» 文書本文:
● ● ● ● ●
まず、下部電極2を形成する。基板7の表面に、スパッタリング法等で所望の組成のCu−Cr合金を成膜して、下部電極2とする。そして、下部電極2,2間にSiO2等の絶縁膜(絶縁層6となる)を堆積させる。
【0039】
次に、TMR素子構造1を形成する。下部電極2(および絶縁層6)の上に、磁化固定層11、障壁層12、磁化自由層13、保護層14の各材料を連続して成膜し、これらの層を電子線リソグラフィおよびイオンビームミリング法等により前記平面視形状に成形加工して、TMR素子構造1とする。前記成形加工においてマスクとしたレジストを残した状態で、絶縁膜を成膜して、TMR素子構造1,1間に堆積させ、レジストをその上の絶縁膜ごと除去して(リフトオフ)絶縁層6とする。
【0040】
次に、上部電極3を形成する。TMR素子構造1および絶縁層6の上に、下地層としての金属膜、透明電極材料を連続して成膜し、下部電極2と直交するストライプ状に形成して上部電極3とする。最後に、上部電極3,3間に絶縁膜を堆積して絶縁層6とし、光変調素子5とする。
● ● ● ● ●
» 記録データ:
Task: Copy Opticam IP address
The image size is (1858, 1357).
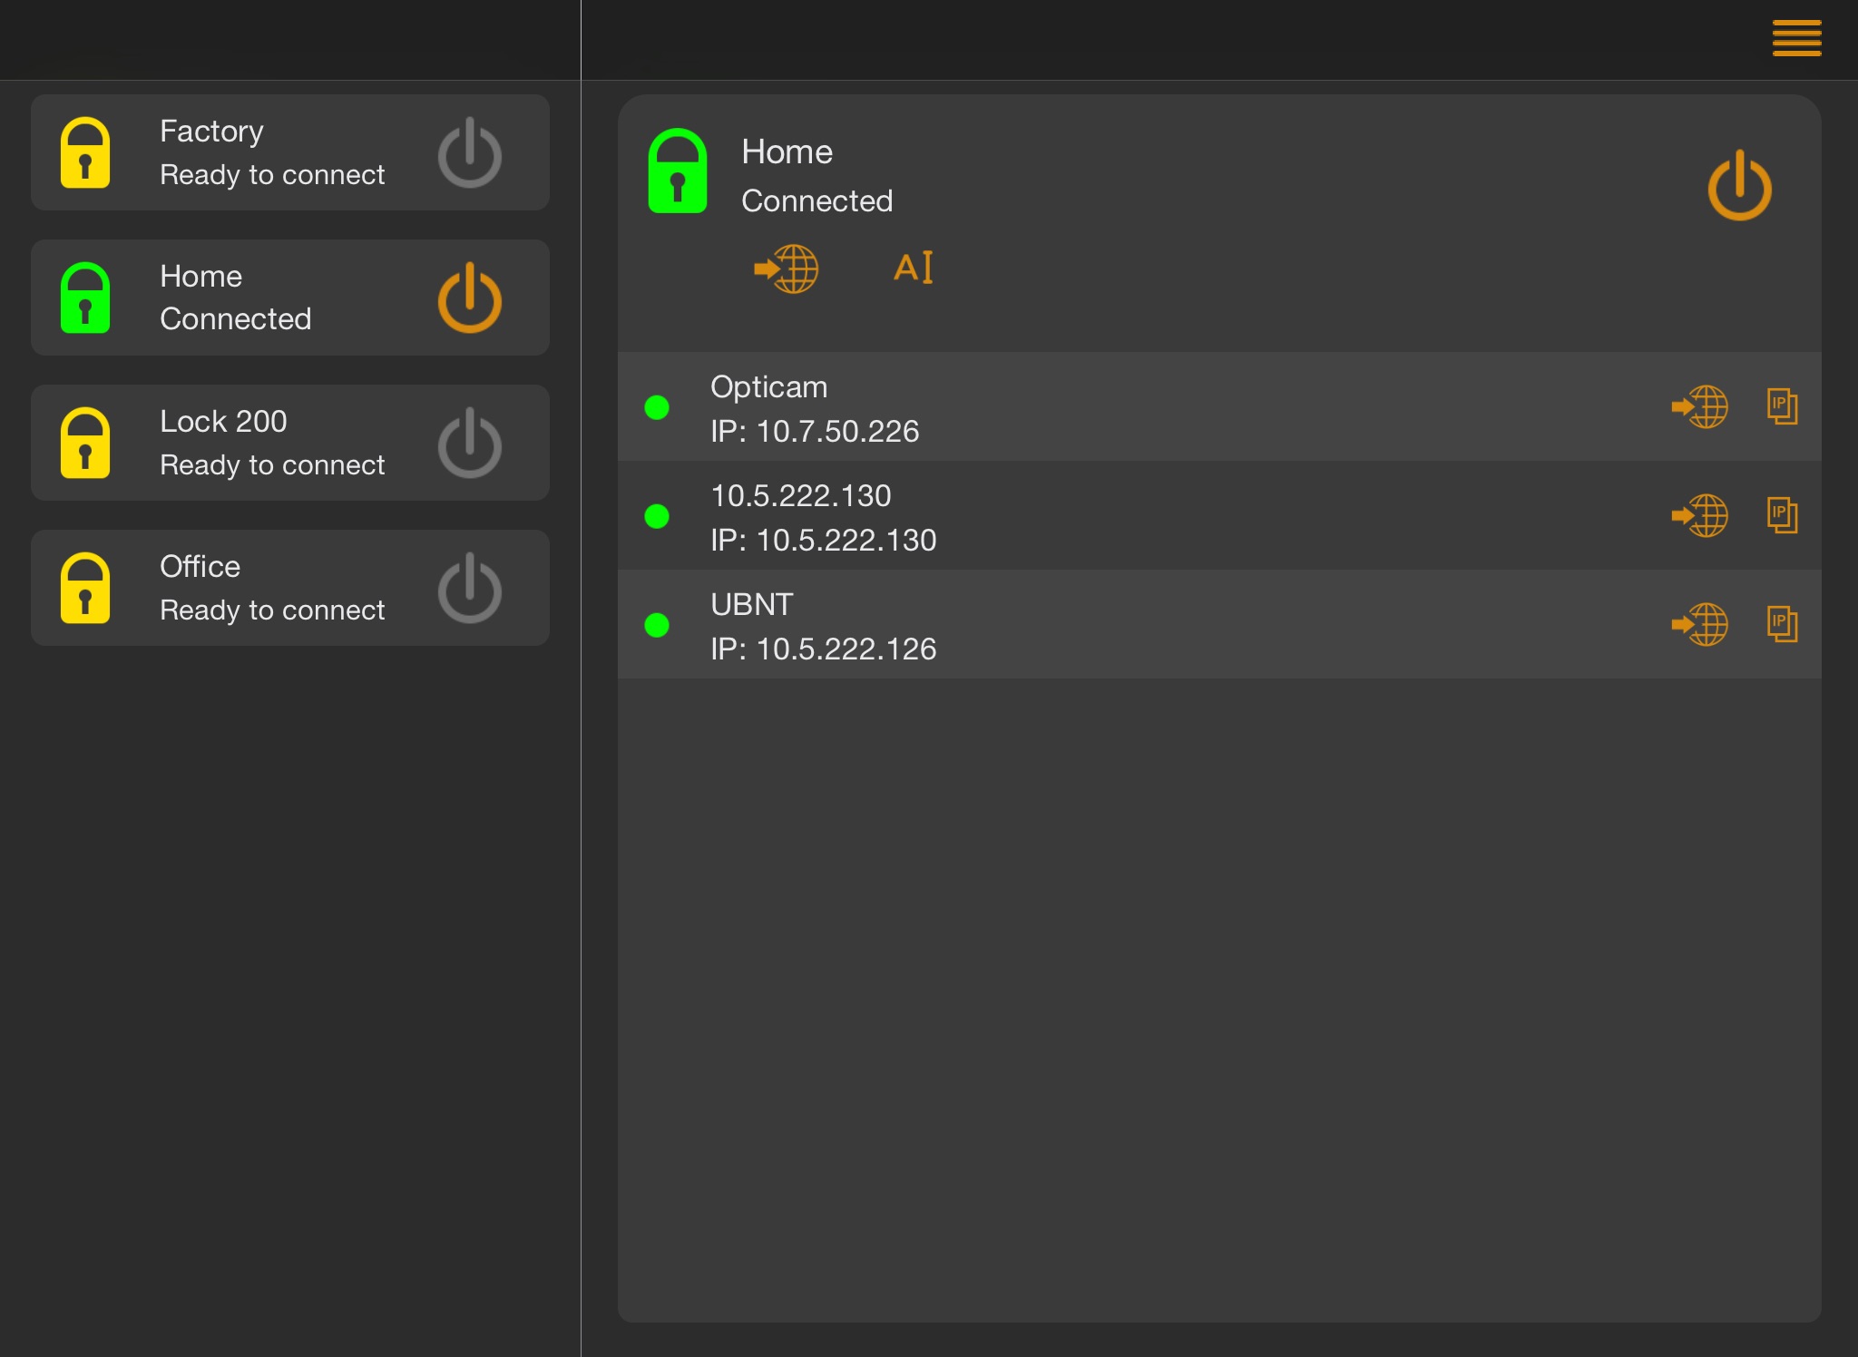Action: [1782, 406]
● ● ● ● ●
» 課題: 上に示した光変調素子の製造工程に関する文書本文を、最後の文に続けて書き継いでください。

» 最終結果:
【0041】
(光変調素子の動作)
本発明に係る光変調素子の動作を、図2を参照して説明する。図2(a)、(b)においては、1個の光変調素子5を示し、それぞれに光源91等を設けているが、前記したように複数の光変調素子5を2次元アレイ状に配列して空間光変調器等の画素とし、光源91、偏光子PF1,PF2、および検出器93は共有されている。光源91は、例えばレーザー光源、およびこれに光学的に接続されてレーザー光を拡大するビーム拡大器、さらに拡大されたレーザー光を平行光とするレンズで構成される(図示省略)。偏光子PF1,PF2はそれぞれ偏光板等であり、特定の偏光成分の光を遮光する。検出器93はスクリーン等の画像表示手段であり、あるいはカメラ等の撮像手段としてもよい。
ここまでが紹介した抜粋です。